## Work item
Although the data below holds other lines too, output only those from the line with "Given: Click the Filter in any column field" up to and including the line with "Click Styles Manager", exactly as they appear.
#### Dataset records ####
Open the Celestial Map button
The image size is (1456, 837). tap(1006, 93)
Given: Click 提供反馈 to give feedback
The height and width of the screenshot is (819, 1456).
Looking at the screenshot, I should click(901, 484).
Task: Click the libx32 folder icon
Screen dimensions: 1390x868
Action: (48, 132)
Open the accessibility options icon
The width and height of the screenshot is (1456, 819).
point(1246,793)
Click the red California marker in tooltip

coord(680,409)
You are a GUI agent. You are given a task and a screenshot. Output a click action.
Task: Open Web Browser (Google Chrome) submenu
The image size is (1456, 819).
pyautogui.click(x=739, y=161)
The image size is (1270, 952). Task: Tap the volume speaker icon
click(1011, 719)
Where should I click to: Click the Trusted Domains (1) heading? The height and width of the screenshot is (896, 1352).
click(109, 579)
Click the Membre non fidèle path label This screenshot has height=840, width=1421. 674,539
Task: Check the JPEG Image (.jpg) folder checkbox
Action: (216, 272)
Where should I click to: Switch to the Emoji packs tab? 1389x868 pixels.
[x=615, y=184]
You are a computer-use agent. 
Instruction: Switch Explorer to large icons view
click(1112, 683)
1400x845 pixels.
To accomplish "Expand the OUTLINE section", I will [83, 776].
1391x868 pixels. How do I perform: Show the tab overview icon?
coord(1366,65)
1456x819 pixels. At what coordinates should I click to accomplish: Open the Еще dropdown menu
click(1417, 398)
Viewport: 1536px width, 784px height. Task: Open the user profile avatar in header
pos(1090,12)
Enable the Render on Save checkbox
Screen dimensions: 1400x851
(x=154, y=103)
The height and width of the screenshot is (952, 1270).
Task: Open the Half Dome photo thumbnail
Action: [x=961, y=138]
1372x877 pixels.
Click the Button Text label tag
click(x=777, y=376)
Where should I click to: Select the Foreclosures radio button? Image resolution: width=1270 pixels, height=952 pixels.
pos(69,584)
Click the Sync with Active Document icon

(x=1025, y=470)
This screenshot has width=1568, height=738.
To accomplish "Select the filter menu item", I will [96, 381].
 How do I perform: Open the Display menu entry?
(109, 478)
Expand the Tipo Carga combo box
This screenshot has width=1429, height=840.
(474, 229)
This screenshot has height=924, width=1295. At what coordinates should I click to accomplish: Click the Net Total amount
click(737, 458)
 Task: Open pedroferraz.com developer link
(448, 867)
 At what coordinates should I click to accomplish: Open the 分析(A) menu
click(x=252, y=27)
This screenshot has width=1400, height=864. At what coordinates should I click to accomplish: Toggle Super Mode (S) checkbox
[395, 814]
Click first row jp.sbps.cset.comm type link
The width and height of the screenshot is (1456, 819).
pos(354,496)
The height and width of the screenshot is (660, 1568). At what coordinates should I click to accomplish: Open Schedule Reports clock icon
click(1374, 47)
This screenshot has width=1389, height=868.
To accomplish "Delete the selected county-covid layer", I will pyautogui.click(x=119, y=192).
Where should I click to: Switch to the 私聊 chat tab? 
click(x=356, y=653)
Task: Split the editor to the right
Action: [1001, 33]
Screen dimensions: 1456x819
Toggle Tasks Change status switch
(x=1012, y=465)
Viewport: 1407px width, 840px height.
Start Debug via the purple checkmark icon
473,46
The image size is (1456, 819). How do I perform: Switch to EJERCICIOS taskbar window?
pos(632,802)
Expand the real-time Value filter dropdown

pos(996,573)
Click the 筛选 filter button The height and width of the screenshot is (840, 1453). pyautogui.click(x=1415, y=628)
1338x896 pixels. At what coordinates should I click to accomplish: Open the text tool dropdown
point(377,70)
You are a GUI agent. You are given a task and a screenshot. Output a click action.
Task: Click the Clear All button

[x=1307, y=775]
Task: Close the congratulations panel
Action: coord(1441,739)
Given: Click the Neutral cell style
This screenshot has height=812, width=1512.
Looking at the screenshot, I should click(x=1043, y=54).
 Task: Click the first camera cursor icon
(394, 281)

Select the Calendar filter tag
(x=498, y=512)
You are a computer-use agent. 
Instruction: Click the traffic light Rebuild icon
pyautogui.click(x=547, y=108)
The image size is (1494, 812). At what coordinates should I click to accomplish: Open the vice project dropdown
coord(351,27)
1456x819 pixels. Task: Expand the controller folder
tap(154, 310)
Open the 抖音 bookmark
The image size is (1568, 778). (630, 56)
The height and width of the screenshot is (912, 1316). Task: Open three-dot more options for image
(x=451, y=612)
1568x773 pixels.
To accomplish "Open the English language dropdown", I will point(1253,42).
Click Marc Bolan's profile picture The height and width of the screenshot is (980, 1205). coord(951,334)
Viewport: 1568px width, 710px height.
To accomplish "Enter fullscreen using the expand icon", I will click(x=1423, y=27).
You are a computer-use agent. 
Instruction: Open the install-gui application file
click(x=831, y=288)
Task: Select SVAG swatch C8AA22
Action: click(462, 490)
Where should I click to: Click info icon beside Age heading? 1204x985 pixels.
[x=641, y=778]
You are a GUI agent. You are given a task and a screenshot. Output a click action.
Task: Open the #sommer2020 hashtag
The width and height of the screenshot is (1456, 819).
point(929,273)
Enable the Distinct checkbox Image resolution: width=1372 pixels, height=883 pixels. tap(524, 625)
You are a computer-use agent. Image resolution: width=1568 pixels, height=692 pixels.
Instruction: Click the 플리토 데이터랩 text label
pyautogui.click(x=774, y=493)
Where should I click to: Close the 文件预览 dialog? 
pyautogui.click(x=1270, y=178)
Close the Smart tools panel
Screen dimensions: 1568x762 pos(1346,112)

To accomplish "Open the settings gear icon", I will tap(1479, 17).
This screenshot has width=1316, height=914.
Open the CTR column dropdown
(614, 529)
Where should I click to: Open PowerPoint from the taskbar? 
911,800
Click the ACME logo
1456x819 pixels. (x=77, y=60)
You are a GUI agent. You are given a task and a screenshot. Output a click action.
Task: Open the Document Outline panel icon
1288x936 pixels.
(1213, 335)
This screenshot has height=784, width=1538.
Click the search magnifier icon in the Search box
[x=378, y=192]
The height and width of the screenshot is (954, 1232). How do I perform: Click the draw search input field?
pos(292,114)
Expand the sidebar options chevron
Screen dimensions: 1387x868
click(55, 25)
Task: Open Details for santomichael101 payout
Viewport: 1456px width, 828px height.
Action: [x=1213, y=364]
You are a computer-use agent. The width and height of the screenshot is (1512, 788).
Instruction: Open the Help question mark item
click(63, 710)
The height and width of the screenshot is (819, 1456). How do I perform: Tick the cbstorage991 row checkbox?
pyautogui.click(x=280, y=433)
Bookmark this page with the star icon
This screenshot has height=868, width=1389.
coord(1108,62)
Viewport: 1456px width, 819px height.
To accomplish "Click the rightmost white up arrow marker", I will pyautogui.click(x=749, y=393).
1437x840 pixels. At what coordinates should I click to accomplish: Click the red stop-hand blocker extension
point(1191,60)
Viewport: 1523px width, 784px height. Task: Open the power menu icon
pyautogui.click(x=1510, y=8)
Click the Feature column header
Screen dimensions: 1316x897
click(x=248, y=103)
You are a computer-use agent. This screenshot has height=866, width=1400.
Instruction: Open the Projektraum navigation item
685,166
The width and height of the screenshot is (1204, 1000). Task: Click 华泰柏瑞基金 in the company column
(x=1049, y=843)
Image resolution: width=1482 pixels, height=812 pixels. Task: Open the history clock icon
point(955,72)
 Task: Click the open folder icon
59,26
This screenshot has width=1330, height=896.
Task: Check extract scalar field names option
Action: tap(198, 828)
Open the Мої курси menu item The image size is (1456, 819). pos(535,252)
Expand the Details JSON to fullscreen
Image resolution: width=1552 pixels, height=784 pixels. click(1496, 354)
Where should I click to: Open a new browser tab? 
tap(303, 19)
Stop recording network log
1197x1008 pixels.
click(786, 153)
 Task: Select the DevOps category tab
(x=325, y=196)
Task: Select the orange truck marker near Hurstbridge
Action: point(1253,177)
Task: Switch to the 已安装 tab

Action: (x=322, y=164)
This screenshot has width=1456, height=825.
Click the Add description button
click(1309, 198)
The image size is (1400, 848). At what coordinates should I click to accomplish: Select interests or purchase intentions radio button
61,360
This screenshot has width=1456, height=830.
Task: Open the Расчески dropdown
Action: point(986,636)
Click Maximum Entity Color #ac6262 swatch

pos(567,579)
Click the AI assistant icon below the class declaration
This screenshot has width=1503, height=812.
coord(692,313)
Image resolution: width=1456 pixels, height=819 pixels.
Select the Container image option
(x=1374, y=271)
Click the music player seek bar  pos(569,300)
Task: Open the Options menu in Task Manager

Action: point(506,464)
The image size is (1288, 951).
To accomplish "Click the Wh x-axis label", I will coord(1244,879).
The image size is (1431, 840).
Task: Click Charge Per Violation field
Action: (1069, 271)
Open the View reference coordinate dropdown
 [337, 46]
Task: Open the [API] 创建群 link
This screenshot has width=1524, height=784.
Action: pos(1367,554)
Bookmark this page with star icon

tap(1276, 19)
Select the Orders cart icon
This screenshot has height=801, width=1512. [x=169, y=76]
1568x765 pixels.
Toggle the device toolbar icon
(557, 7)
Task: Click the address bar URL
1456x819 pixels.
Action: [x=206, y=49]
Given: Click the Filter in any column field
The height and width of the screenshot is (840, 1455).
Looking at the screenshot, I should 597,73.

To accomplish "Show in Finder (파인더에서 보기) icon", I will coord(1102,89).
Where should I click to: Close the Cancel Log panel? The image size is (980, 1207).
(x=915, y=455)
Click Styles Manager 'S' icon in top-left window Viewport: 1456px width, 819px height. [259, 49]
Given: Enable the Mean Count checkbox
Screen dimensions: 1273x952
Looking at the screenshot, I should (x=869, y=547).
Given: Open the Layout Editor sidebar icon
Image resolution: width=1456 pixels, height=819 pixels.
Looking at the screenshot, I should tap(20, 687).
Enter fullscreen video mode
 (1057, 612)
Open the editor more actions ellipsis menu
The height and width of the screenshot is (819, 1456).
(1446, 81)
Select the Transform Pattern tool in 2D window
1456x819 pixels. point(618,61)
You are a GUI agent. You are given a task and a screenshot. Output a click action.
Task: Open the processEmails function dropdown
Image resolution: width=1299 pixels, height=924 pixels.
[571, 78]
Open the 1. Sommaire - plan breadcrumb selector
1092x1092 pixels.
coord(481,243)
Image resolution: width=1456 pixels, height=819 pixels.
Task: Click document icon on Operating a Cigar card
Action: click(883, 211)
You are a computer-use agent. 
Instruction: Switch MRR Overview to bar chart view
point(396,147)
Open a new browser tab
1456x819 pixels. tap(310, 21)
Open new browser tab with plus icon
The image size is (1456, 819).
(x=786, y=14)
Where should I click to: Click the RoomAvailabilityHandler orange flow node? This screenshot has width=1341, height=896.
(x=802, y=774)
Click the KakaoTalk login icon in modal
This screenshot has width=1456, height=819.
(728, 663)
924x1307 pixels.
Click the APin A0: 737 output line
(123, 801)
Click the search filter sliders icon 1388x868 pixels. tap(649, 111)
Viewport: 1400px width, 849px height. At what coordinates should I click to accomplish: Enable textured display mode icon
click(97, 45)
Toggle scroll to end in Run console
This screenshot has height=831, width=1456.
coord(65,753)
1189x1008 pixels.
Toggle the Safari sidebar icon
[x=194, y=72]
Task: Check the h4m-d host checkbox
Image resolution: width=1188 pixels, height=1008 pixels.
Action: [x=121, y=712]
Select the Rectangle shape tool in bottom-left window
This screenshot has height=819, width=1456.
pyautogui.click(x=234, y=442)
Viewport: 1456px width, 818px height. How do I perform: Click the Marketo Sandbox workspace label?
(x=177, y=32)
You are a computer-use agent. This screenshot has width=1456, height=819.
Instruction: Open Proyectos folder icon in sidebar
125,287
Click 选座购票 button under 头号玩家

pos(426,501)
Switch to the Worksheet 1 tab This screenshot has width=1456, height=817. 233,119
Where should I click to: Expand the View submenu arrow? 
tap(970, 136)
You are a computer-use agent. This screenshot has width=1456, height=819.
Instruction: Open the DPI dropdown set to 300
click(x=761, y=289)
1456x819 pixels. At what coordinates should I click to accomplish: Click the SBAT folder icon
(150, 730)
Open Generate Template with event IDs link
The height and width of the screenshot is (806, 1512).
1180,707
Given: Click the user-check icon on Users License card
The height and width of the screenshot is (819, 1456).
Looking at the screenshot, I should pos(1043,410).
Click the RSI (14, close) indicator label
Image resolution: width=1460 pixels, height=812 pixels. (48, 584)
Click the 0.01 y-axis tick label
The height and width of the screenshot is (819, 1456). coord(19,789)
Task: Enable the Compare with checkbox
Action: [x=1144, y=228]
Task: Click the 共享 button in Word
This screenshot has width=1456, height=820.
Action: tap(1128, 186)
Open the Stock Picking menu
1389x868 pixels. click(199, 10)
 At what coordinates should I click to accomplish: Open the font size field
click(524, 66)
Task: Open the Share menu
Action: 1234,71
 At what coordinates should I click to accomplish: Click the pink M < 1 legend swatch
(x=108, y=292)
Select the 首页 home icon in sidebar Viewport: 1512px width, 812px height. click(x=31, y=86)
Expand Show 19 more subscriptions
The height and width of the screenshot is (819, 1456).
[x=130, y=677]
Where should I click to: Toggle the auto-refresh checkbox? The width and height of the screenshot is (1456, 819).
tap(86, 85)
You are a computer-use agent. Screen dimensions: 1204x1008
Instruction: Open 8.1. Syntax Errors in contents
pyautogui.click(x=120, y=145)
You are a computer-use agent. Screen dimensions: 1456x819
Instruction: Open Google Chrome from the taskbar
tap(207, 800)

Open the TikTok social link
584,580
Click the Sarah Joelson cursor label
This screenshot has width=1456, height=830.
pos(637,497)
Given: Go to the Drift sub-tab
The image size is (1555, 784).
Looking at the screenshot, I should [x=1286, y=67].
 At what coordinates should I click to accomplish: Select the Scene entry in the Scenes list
####
## Written answer
Given: Click the Filter in any column field
The height and width of the screenshot is (840, 1455).
Looking at the screenshot, I should 597,73.

To accomplish "Show in Finder (파인더에서 보기) icon", I will coord(1102,89).
Where should I click to: Close the Cancel Log panel? The image size is (980, 1207).
(x=915, y=455)
Click Styles Manager 'S' icon in top-left window Viewport: 1456px width, 819px height. [259, 49]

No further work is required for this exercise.